TEXT —

Last week I went to a reading group for the mis-titled book
Communism For Kids, as the book had sounded interesting. I hadn't gotten around to getting or reading it, so naturally I kept quiet most of the time. Plus, even as I heard things I privately objected to, I was the self-described token liberal in a dozen+ socialist/communist/anarchist sympathizers, and the night wasn't about me or my thoughts.
This blog
is about me and my thoughts, though! So I'll vent some responses I didn't make then.
First, a meta-note: arguing with socialists has increasingly seemed like arguing with libertarians, in that the perceptions of history and the current world, and the definitions of key terms, differ so widely as to make useful discussion difficult at best.
Also, I've seen a lot of these points in past online discussion too, so I'm kind of responding to a melange of my experiences.
"social democracy has failed": this got stated like an absolute, and accepted by everyone. Like, really? What's the criterion for failure? The richest, freest, and largely most equal countries are all social democracies, broadly speaking. People risk their lives to flee to those countries. They're not perfect: unemployment is often high, immigrant integration often lacking. But they're pretty good, and social democratic policies generally work; a lot of the flaws could be described as not trying hard enough.
Those policies are under attack, and inequality has been increasing again in many countries. One could say it's "failed" in failing to totally resist such attacks. But here, let me list the social systems which have proven their ability to last a long time on a large scale while resisting inequality:
begin list
end list
And if social democracy creeps toward economic inequality again, every attempt so far at large scale socialism has positively raced toward authoritarianism, censorship, and purges.
"capitalism can't solve global warming": Question, is the EPA 'capitalist'? Hear me out: these people were also saying capitalism is a total system, that states created or were taken over by capitalism, that it's pervasively disruptive and corrupting. So, the EPA isn't a corporation or something, but it is an arm of the government of the USA, paragon of capitalism. It has *also* addressed many environmental problems, like cleaning up air and water and protecting endangered species. Under Obama it tried to regulate carbon emissions, and but for some tens of thousands of votes, it would be doing so under Hillary. Capitalist countries agreed to limit CFCs to protect the ozone layer, and are mostly inching toward addressing global warming -- the Paris accord was agreed to by almost every country, almost all of which are capitalist. A strong global state of any variety would be able to tackle global warming far more directly, without the handicap of a disorganized anarchy of countries going "but if we cut back, what if India or the US just pollute more?"

GIVEN DATA —
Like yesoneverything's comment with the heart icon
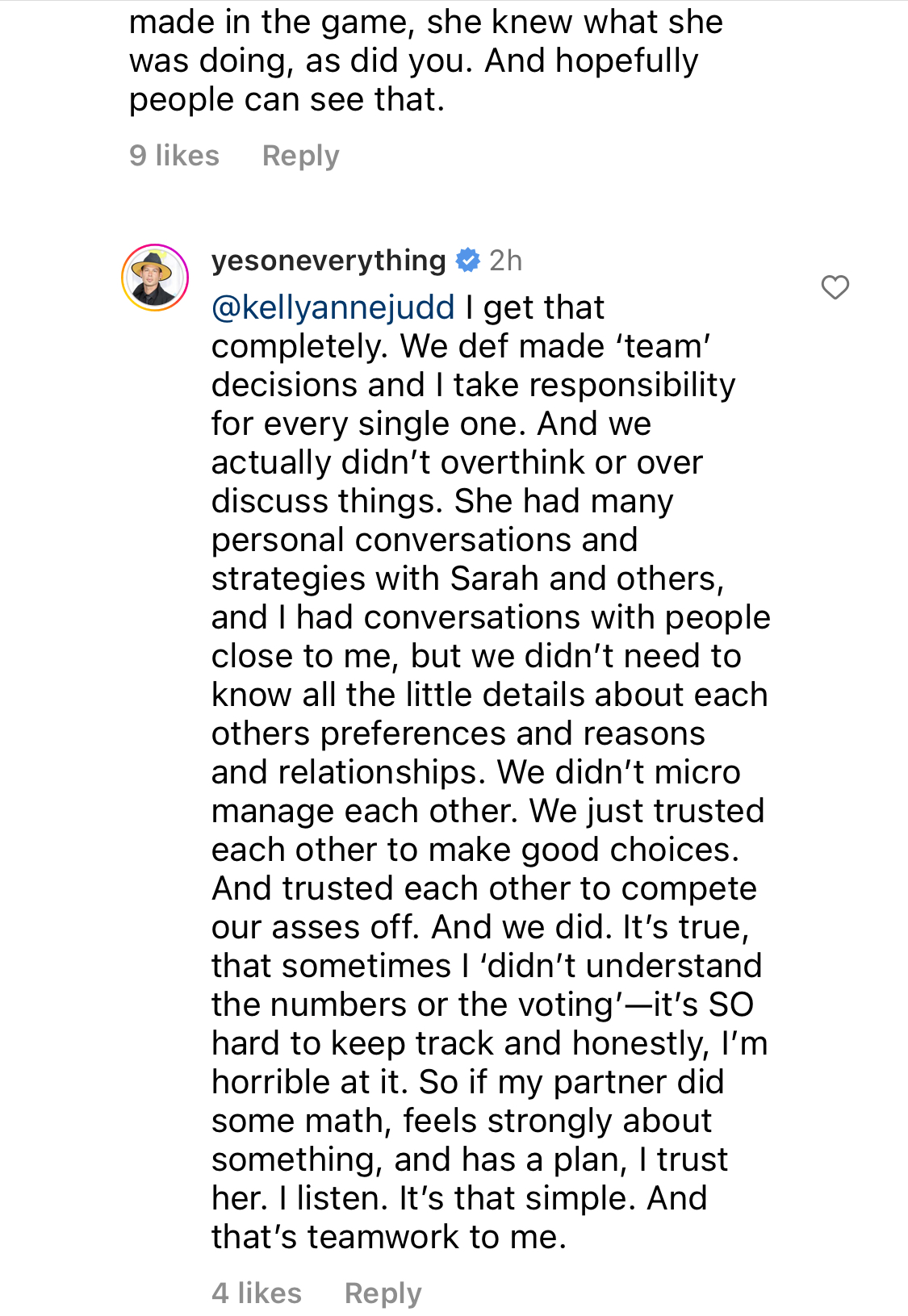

TASK REQUIREMENTS —
- A) Return the stretch of the blog post from "Last week I" through "difficult at best.", copied word for word.
- B) Sum up the blog post in two sentences.
The data shown above isn't needed for this.

OUTPUTS BY TASK —
- A)
Last week I went to a reading group for the mis-titled book
Communism For Kids, as the book had sounded interesting. I hadn't gotten around to getting or reading it, so naturally I kept quiet most of the time. Plus, even as I heard things I privately objected to, I was the self-described token liberal in a dozen+ socialist/communist/anarchist sympathizers, and the night wasn't about me or my thoughts.
This blog
is about me and my thoughts, though! So I'll vent some responses I didn't make then.
First, a meta-note: arguing with socialists has increasingly seemed like arguing with libertarians, in that the perceptions of history and the current world, and the definitions of key terms, differ so widely as to make useful discussion difficult at best.

- B) After attending a reading group for Communism For Kids as the self-described token liberal, the writer uses the blog post to voice responses left unspoken that night. The writer disputes the claim that social democracy has failed, noting that the richest, freest, and largely most equal countries are social democracies, and challenges the idea that capitalism can't solve global warming by pointing to the EPA's record and to capitalist countries' agreements on CFCs and the Paris accord.